To bad you are controlling the JOIN manually from your host MCU. It would be interesting to know if only the UART is malfunctioning and the device would auto-join the network.
For the other reporters of this issue. Does anyone of you have auto-join enabled and do you see the hanging device joining after a hard reset, but just not responding on the UART?
Yesterday, i discovered that another one of my devices running fw v3.5.3 stopped working after 49 days and around 15-18 hours. Taking into account the oscillator stability, everything around 49 days could have the same cause.

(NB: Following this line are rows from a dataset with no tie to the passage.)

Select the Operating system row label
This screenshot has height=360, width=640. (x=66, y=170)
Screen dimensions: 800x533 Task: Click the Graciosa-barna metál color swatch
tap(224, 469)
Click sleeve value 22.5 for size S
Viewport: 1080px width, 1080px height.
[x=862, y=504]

There is no pin that would tell you the status. The only thing that could show if it re-joins after a reset would be if join would be set to automatic and you would see the join request on the gateway or LNS.

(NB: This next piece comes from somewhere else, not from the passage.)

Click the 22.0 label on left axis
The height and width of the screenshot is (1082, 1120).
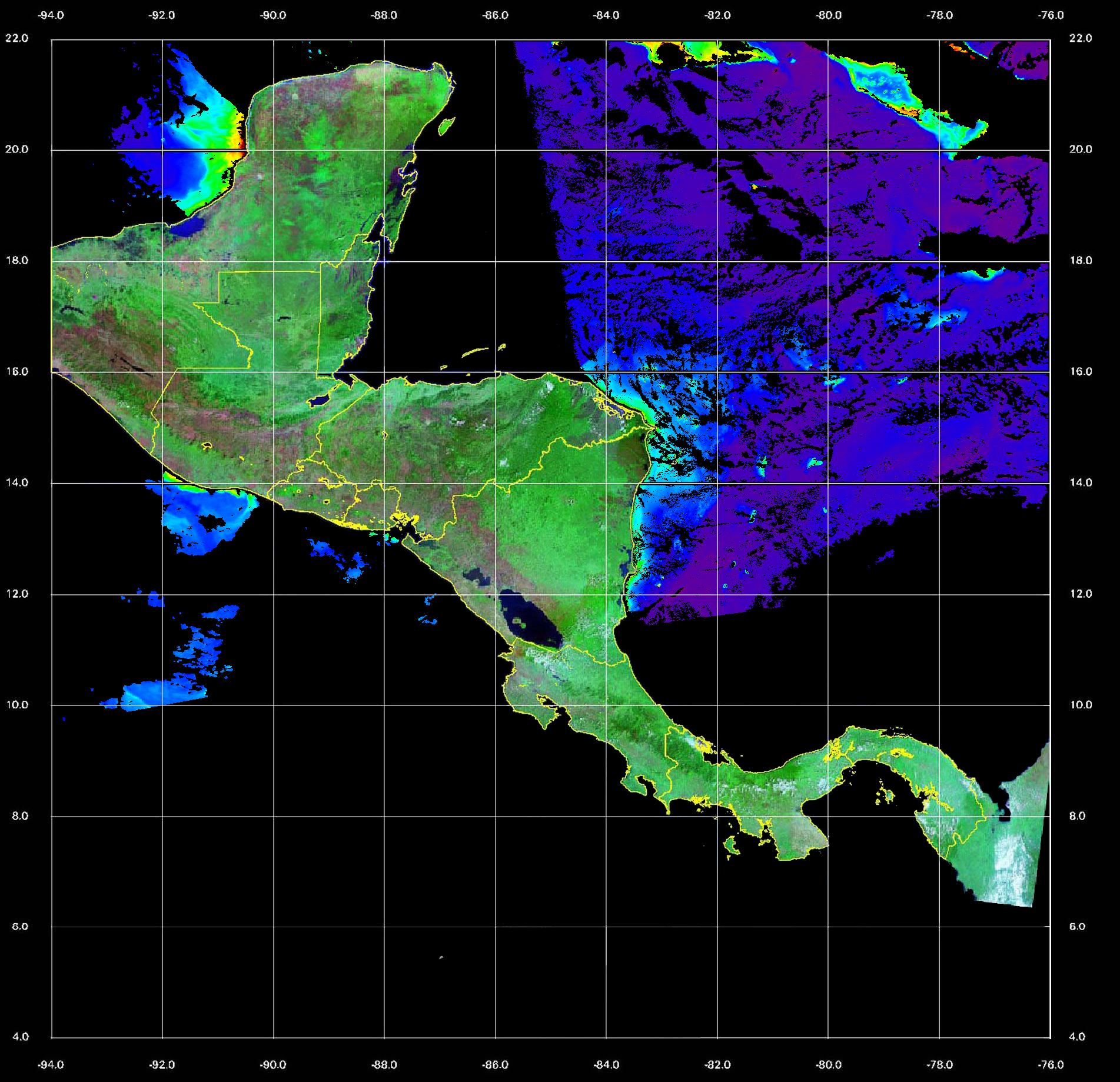16,38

But I understood from your commands, that you initiate the join process manually from your host MCU. If the UART does not work, it will never try to join.

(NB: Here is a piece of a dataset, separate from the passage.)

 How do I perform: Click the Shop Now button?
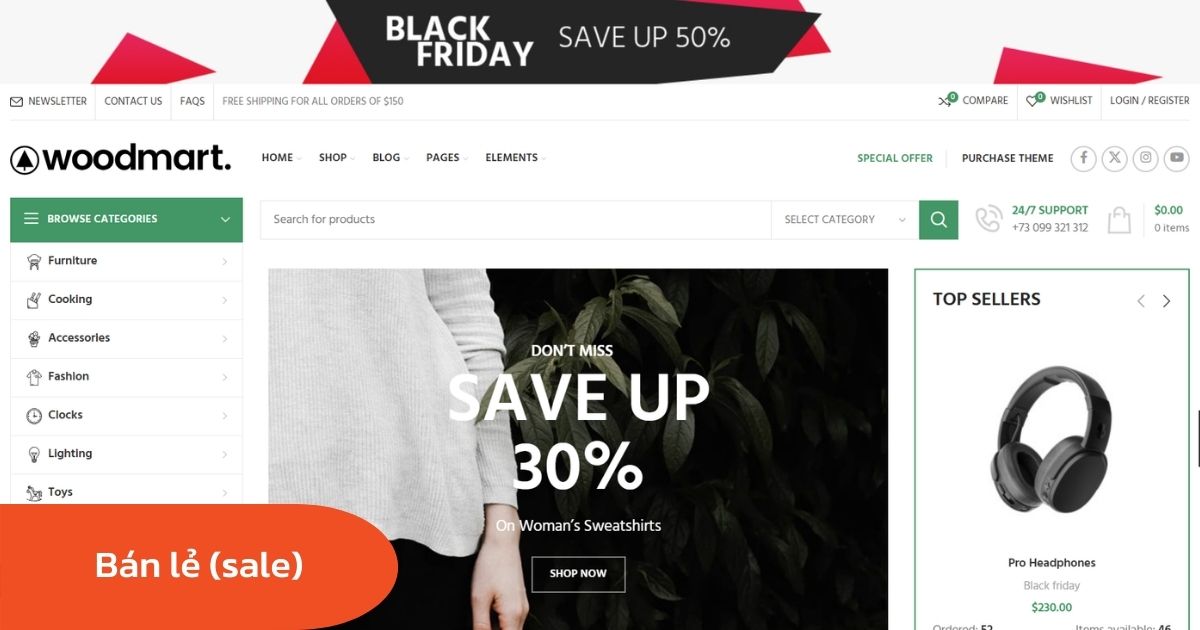click(578, 574)
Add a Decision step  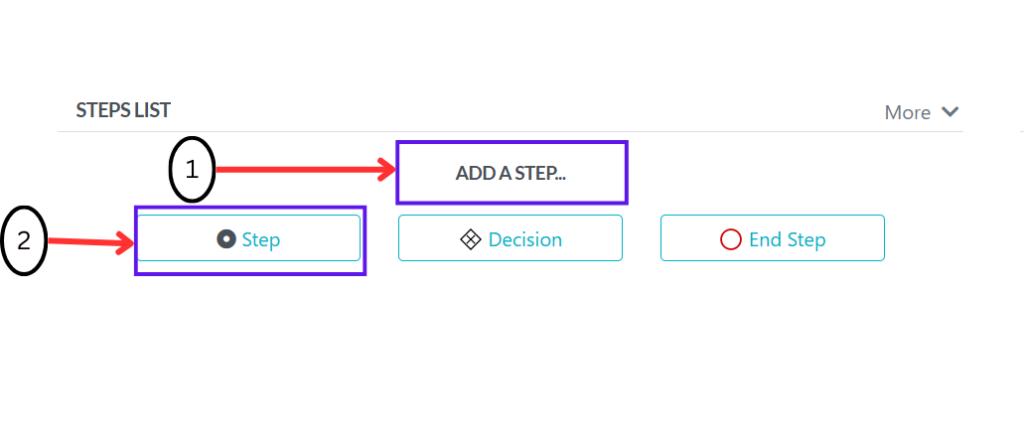(511, 238)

During the last two days, 8 of my devices stopped working after 26-27 days of continuous operation. All of these devices were flashed with rui 4.0.0 + custom firmware, which only forces the baud rate to 9600. These devices were powered up within a few hours.
custom fw:
void setup(void)
{
// Force Serial to 9600 Baud
Serial.begin(9600);
}
void loop(void)
{
// No need for the loop, kill it
api.system.scheduler.task.destroy();
}
Another 3 devices with rui 3.5.3 (no custom fw) stopped working after 34 days of operation.
It is interesting that another 5 devices with RUI 4.0.0 + custom firmware are still alive, but they transmit every hour or so with low TX power and SF=7, compared to the previously mentioned devices with Txp=16 dBm, SF=12, and a transmit period of approximately 10 minutes.
Today, i checked my devices and all of them seems to operate normally. I use the Helium network and past days there was something like Network migration to Solana. Although I read somewhere that it should not affect the actual data transfer, most likely there was a system outage so i could not see the data transfers.
In reference to the 5 devices that I previously mentioned as working normally (with different settings…), I’d like to note that they are connected to my “data only” gateway, which was likely not affected by this migration.
For everyone who is experiencing this problem, I want to apologize for the inconvenience that this bug is causing all of you.
We found the root cause for the RAK3172 hanging after ~48 days.
We have tested the bug fix and will release patches for all RUI3 versions that have this bug.
The bug appears in the following RUI3 versions:
RUI3 V3.5.3
RUI3 V3.5.4
RUI3 V4.0.0
RUI3 V4.0.1
For users of the standard AT command firmware that have validated their product with one of these RUI3 versions, we will provide patches that will only fix this specific bug and do not change anything else.
For users of the RUI3 BSP, we will release new BSP versions for all affected versions.
Here is the list of the affected RUI3 versions and the new version numbers of the patched firmware and BSP:
That’s great news, we’ll test it out as soon as the AT+ version comes out, today we’ve chosen to use version 4.0.1, with a RAK3172 reset logic every 30 days.
It is a timer overflow (as Dana suggested), but the main problem is that the handler that should capture the overflow exception was not implemented correct. This led to a infinite loop that even disabled the hardware reset.
@beegee . Question?
To go from RUI3 3.5.3 to RUI3 4.0.3_233 BSD, What would be the steps for this?
i.e. Do we need to use STM32CubeProgrammer and complete erase and then flash with RAK3172-E_latest_final.hex?
Side question… does using a BSD compiled file completely update the RAK3172 to that RUI?